6. 靶向Her2和cMet使人細胞系和患者源性TNBC對RT敏感
這一部分為了進一步驗證Her2+和cMet+細胞亞群的擴張與TNBC的關聯,研究納入了TNBC人源性細胞系MDA-MB-231和MDA-MB-468以及TNBC患者源性細胞(BR45)進行了驗證。結果在放療后6天,觀察到所有類型的細胞生長受到抑制,隨后在放療后14天出現顯著的細胞再生(圖6A)。而且在所有細胞類型中,b和f亞群在放療后6天擴張,在放療14天后要么保持其大小,要么擴張(圖6B)。接下來,研究發現抗Her2和抗Met的聯合預處理能夠使3種類型的人TNBC細胞對RT敏感(圖6C)。此外,與兩種藥物與RT聯合使用相比,每一種藥物單獨對細胞存活的影響明顯較小(圖6C)。進一步當細胞被抗Her2和抗cMet預處理時,研究觀察到下游的Her2和cMet信號通路損耗(圖6D)。

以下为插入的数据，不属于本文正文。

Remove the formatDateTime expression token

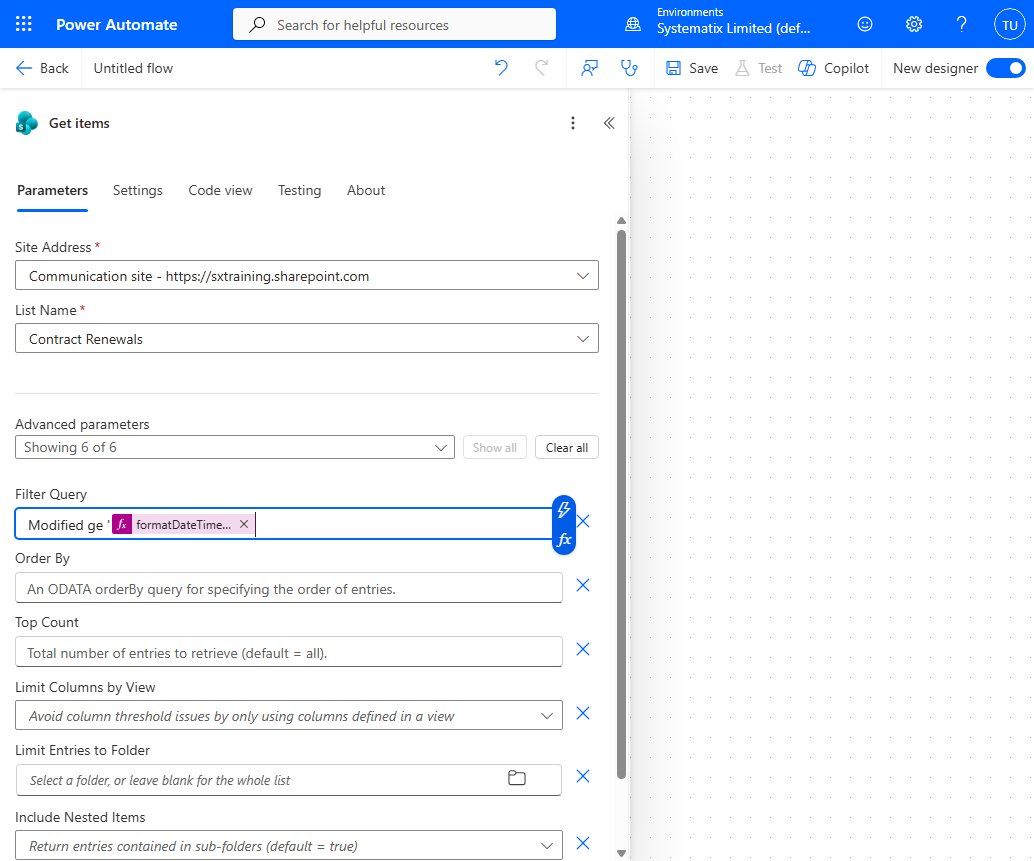pyautogui.click(x=244, y=524)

接下來,研究使用患者源性TNBC BR45細胞,證明了放療的BR45 TNBC會在短時間內對放療產生耐藥性(圖6E)。接著研究在放療前單獨用每種藥物對小鼠進行預處理,結果發現腫瘤生長在一定程度上被抑制(圖6E)。然而,作者聯合使用這兩種藥物對小鼠的處理時,則觀察到它們展示出與放療顯著的協同效應,腫瘤顯著縮小且耐藥的發展也受到抑制(圖6E)。此外,當靶向聯合藥物在放療前應用時,b和f亞群也減少(圖6F)。
到這里這篇文章的主要內容就介紹完了,文章開發了一種在單細胞水平探索腫瘤內部進化異質性的方法,并以乳腺癌為例探索了治療誘導的腫瘤進化與耐藥性的關聯,同時對實驗結果進行了體內及體外實驗驗證。文章內容豐富,干濕結合,有理有據,對外部影響誘導的腫瘤進化進行了詳細刻畫,文章將腫瘤進化與耐藥聯合分析的研究思路值得我們參考。